EXCERPT TO READ ->
※

Old Bailey Proceedings Online (www.oldbaileyonline.org, version 6.0, 19 December 2014), Ordinary of Newgate's Account, December 1704 (OA17041220).

Ordinary's Account, 20th December 1704.

The ORDINARY of NEWGATE his Account of the Behaviour, Confessions, and Last Speeches of the Malefactors that were Executed at Tyburn on Wednesday the 20th of December, 1704.

AT the Sessions held at Justice-Hall in the Old-Bailey, on Wednesday, Thursday, and Friday, the 6th, 7th and 8th Instant, Ten Persons received Sentence of Death; viz. 3 Men and 7 Women: Of which Number, Two of the Women, then found with quick Child, and (out of abundant Mercy) Three others, with Two of the Men, are reprieved; and the rest, namely, John Smith, Sarah Smith, and Mary White, are now order'd for Execution.

From the time of their having this Condemnation pass'd upon them to that of their Execution, I constantly visited them, and had them brought up to the Chappel in Newgate, where I pray'd with them, and read and expounded the Word of God to them every day, both in the Morning and Afternoon, and preach'd four times in publick to them, viz.

On the LORD's-DAY, being the 11th instant, upon Luke 10. 42. But one thing is needful: And Mary has chosen that good part, which shall not be taken away from her.

Of which Words, and their Context, having first given a general Account; I then proceeded to discourse upon the following Particulars; shewing,

I. What is the One thing needful, viz. A diligent attending to the Word of God, that ingrafted Word which is able to save our Souls, Jam. 1. 21.

II. Mary's Wisdom in her Choice of embracing the present Opportunity, without any delay, of hearing and receiving this Word, to her Souls Instruction and Comfort, while her Sister Martha, like many others of her Stamp, was neglecting it.

※

DATA SHOWN ->
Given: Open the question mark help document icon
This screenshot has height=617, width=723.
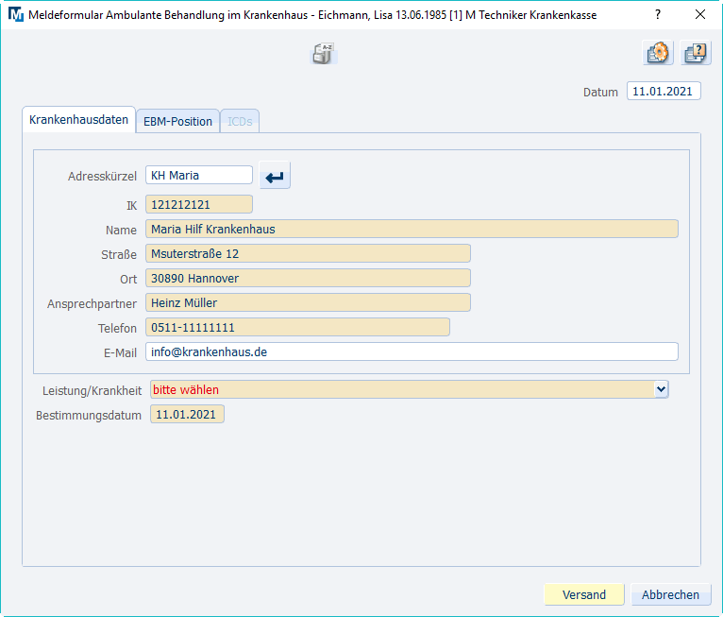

※

TASK DETAILS -> Please rewrite the part of the Ordinary's account that opens with the words containing "AT the Sessions" and closes with "to them, viz.", putting "Chapel" in place of "Chappel". The lines above have no connection to the Ordinary's account.

ANSWER FOR THIS EXERCISE ->
AT the Sessions held at Justice-Hall in the Old-Bailey, on Wednesday, Thursday, and Friday, the 6th, 7th and 8th Instant, Ten Persons received Sentence of Death; viz. 3 Men and 7 Women: Of which Number, Two of the Women, then found with quick Child, and (out of abundant Mercy) Three others, with Two of the Men, are reprieved; and the rest, namely, John Smith, Sarah Smith, and Mary White, are now order'd for Execution.

From the time of their having this Condemnation pass'd upon them to that of their Execution, I constantly visited them, and had them brought up to the Chapel in Newgate, where I pray'd with them, and read and expounded the Word of God to them every day, both in the Morning and Afternoon, and preach'd four times in publick to them, viz.